Your goal:
Lines from the top of the entries down to the line with "COMPANY (19, 1903)" must be set down exactly as they stand, with both ends retained.

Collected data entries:
*** Block opens ***

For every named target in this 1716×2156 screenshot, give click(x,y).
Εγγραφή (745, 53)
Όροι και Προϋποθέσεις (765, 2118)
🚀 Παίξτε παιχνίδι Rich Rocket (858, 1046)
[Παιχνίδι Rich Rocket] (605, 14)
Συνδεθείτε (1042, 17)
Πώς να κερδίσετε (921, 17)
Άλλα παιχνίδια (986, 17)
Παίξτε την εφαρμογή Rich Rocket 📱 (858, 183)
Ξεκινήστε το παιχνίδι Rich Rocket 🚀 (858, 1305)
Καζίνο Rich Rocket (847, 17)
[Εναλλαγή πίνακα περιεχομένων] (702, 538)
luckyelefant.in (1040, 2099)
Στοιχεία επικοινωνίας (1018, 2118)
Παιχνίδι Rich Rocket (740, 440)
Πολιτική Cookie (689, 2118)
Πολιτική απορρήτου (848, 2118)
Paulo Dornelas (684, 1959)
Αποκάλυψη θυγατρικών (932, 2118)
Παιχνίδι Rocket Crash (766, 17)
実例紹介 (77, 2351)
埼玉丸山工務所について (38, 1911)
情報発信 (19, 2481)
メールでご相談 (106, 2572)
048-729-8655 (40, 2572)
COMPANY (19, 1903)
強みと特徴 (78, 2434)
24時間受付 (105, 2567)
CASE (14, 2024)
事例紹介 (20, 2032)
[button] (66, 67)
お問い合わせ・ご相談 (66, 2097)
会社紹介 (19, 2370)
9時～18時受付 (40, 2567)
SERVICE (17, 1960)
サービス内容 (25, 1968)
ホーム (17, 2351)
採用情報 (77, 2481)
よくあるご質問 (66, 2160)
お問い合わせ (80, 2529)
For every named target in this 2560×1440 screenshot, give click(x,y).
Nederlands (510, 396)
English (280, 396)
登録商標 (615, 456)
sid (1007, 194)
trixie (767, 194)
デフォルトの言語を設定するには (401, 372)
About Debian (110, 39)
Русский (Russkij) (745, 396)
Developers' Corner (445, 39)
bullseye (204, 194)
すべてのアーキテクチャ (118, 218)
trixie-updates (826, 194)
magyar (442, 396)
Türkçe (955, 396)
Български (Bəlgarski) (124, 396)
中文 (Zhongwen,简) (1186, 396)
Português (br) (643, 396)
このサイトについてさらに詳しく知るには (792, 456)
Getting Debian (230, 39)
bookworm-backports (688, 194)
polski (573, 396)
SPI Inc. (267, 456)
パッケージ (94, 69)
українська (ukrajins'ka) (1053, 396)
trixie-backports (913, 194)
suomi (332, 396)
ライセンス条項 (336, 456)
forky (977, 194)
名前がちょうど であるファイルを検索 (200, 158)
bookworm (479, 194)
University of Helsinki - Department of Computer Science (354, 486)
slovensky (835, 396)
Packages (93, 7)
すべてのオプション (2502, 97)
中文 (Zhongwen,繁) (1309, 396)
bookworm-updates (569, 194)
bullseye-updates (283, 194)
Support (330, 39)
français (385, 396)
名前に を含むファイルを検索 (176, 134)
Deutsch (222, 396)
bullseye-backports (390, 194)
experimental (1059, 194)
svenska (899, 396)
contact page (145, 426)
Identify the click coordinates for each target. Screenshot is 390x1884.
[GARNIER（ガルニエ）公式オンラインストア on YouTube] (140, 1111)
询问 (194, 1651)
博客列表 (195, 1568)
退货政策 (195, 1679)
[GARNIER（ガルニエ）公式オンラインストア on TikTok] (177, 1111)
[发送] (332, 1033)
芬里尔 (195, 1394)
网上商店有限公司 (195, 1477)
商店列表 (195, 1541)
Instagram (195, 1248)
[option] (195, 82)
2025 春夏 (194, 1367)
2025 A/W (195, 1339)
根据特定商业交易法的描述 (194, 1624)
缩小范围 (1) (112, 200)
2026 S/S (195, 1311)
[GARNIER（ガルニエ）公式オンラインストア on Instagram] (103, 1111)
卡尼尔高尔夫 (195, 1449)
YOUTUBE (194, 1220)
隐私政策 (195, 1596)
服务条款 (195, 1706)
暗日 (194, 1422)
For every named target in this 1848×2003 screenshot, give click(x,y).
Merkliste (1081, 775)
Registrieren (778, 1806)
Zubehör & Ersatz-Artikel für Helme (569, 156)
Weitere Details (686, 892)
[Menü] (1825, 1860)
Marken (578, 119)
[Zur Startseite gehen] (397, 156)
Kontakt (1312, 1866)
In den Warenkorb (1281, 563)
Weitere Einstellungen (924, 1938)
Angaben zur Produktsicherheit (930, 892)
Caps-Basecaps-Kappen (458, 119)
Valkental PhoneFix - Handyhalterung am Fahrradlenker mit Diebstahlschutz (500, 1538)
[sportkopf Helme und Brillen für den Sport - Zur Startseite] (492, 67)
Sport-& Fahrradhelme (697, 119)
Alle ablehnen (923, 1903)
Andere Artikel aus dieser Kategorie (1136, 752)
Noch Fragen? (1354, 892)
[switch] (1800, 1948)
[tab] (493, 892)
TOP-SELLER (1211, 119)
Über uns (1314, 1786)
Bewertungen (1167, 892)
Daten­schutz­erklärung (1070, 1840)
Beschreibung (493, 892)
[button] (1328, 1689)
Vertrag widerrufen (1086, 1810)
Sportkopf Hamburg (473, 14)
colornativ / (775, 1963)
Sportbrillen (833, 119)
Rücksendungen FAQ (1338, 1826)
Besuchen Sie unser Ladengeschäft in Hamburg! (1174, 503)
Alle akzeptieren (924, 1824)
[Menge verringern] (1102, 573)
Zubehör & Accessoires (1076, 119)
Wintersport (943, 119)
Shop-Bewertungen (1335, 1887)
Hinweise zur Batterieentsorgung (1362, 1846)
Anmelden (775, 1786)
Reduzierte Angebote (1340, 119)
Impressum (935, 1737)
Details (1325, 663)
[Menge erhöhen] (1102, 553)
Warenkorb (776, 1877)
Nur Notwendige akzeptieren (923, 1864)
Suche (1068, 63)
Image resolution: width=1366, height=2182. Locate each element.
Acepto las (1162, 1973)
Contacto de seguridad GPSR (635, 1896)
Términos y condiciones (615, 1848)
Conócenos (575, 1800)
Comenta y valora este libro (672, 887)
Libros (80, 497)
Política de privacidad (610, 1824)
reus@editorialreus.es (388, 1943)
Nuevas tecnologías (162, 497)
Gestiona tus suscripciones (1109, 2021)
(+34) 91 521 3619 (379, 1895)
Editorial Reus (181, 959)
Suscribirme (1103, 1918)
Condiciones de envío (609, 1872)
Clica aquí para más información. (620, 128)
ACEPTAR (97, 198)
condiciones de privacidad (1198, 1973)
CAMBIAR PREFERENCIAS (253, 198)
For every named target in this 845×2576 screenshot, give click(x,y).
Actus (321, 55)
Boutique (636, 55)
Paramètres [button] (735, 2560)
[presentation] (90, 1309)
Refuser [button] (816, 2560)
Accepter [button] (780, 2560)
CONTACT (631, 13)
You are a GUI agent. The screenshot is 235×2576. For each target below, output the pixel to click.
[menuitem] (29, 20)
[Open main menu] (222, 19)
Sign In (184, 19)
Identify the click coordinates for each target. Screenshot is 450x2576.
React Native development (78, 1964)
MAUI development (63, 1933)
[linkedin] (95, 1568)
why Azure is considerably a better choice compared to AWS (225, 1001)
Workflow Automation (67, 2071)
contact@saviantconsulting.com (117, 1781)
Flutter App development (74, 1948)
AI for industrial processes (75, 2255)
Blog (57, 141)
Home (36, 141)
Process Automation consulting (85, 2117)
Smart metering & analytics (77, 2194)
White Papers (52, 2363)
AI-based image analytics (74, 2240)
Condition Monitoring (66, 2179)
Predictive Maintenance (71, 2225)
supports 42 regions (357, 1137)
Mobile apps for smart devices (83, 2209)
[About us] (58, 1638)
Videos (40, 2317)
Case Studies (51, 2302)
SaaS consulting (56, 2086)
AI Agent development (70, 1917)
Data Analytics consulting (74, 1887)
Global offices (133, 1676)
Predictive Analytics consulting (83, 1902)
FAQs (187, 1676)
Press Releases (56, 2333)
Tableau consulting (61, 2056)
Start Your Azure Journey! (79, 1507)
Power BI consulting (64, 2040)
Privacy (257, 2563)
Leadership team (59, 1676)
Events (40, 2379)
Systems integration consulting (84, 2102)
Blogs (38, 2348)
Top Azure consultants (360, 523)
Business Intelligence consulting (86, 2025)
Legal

*** Block closes ***

Answer to this problem:
For every named target in this 1716×2156 screenshot, give click(x,y).
Εγγραφή (745, 53)
Όροι και Προϋποθέσεις (765, 2118)
🚀 Παίξτε παιχνίδι Rich Rocket (858, 1046)
[Παιχνίδι Rich Rocket] (605, 14)
Συνδεθείτε (1042, 17)
Πώς να κερδίσετε (921, 17)
Άλλα παιχνίδια (986, 17)
Παίξτε την εφαρμογή Rich Rocket 📱 (858, 183)
Ξεκινήστε το παιχνίδι Rich Rocket 🚀 (858, 1305)
Καζίνο Rich Rocket (847, 17)
[Εναλλαγή πίνακα περιεχομένων] (702, 538)
luckyelefant.in (1040, 2099)
Στοιχεία επικοινωνίας (1018, 2118)
Παιχνίδι Rich Rocket (740, 440)
Πολιτική Cookie (689, 2118)
Πολιτική απορρήτου (848, 2118)
Paulo Dornelas (684, 1959)
Αποκάλυψη θυγατρικών (932, 2118)
Παιχνίδι Rocket Crash (766, 17)
実例紹介 (77, 2351)
埼玉丸山工務所について (38, 1911)
情報発信 (19, 2481)
メールでご相談 (106, 2572)
048-729-8655 (40, 2572)
COMPANY (19, 1903)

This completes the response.